Nota pembelaan atau pledoi Teddy Minahasa (TM) yang disampaikan dalam persidangan Kamis (13/4/23) siang di Pengadilan Negeri Jakarta Barat, secara gamblang menunjukkan adanya perang bintang di tubuh Polri.
Demikian ahli psikologi forensik, Reza Indragiri Amriel mencermati pledoi Teddy usai dituntut hukuman mati dalam kasus peredaran narkoba jenis sabu.
“Dugaan tentang ini pun sudah saya kemukakan sejak Oktober tahun lalu, jauh sebelum persidangan dimulai,” ujar Reza dalam keterangannya, Kamis (13/4).
Perang bintang semacam ini, menurut Reza,
sangat berbahaya karena saling mangsa antaranggota kepolisian.
“Keberadaan klik (clique) atau subgrup di internal kepolisian sudah cukup banyak dikaji. Jika antarklik itu saling berkompetisi secara konstruktif, maka ini berdampak positif bagi masyarakat,” kata Reza.

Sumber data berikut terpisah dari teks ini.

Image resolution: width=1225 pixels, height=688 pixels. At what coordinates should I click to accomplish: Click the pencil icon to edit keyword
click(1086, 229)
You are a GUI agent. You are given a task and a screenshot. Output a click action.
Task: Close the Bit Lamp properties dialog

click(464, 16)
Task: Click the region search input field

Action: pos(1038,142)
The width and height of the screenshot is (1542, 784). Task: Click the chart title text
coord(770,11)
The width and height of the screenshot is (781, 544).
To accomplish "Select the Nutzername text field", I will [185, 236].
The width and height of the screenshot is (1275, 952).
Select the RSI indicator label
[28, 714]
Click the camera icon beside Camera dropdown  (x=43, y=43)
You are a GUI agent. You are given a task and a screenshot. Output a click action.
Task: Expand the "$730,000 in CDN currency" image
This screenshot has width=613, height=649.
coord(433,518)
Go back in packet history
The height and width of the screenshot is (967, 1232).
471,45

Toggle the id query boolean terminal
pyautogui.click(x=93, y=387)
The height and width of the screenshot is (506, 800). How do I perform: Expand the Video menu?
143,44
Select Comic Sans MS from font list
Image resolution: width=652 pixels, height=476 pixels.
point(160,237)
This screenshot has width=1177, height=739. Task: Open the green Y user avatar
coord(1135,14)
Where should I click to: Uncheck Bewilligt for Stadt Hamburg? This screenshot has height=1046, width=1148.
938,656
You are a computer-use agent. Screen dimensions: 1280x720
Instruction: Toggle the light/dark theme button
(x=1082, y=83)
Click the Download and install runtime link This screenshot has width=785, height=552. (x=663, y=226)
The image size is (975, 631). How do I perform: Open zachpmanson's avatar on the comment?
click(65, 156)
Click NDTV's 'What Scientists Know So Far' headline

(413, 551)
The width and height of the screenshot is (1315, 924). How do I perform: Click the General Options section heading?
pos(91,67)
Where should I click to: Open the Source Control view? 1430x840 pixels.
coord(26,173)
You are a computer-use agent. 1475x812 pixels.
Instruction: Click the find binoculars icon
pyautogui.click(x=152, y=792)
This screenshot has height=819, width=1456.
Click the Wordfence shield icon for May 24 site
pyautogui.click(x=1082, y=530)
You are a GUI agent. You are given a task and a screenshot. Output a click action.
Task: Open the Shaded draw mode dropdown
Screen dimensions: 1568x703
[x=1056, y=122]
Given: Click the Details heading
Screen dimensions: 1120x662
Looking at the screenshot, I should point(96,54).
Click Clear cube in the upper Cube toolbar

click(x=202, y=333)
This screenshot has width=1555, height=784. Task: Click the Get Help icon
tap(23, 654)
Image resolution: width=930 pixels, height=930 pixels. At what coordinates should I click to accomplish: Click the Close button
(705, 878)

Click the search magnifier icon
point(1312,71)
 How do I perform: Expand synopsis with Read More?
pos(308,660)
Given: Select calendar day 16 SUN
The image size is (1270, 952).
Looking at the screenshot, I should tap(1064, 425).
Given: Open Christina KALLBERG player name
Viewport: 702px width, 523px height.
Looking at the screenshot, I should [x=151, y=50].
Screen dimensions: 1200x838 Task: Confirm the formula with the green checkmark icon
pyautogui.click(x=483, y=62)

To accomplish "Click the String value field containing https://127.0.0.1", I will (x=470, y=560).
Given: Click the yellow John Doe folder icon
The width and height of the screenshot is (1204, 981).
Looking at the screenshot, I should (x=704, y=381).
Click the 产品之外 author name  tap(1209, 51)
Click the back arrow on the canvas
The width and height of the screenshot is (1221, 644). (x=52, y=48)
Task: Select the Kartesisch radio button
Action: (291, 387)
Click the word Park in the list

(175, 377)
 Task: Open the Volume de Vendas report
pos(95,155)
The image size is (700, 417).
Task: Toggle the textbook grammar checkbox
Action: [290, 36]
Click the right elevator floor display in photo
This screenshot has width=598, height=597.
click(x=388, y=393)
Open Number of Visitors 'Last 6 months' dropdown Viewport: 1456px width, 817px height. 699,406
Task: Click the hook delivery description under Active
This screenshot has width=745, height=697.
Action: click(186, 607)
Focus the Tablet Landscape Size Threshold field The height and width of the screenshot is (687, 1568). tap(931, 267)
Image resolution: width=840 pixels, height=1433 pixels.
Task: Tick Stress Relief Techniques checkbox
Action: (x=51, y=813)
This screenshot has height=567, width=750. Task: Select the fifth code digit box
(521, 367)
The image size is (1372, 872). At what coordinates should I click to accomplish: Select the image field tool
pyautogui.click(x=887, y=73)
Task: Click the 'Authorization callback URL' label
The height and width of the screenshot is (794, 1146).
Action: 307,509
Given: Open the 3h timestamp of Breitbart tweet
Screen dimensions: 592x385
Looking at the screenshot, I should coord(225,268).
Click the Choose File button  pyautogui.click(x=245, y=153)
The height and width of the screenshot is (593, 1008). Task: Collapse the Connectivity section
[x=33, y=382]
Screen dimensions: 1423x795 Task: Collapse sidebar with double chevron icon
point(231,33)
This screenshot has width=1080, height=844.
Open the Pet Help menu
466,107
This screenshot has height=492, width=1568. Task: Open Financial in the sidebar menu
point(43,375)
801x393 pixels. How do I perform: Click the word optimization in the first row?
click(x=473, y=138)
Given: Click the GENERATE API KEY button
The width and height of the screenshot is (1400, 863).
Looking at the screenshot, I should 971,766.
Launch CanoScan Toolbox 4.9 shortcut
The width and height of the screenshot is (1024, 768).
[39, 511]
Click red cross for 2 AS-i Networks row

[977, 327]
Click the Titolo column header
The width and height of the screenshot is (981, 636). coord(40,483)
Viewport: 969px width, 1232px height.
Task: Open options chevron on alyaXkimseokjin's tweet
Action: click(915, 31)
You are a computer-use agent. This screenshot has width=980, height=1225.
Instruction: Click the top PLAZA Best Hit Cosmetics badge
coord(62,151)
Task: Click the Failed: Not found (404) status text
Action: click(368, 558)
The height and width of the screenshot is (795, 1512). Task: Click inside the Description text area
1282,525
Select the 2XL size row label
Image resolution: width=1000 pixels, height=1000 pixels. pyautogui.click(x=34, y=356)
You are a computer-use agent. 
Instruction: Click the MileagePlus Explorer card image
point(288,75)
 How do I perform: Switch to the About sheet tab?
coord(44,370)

Positifnya pertama, publik bisa teryakinkan bahwa posisi-posisi penting di lembaga kepolisian memang diisi oleh SDM terbaik. Dan kedua, strategic model dalam penegakan hukum. Yaitu polisi-polisi akan berlomba melakukan penegakan hukum bukan demi kepastian, kemanfaatan, apalagi kepastian hukum, melainkan untuk memperoleh credit point.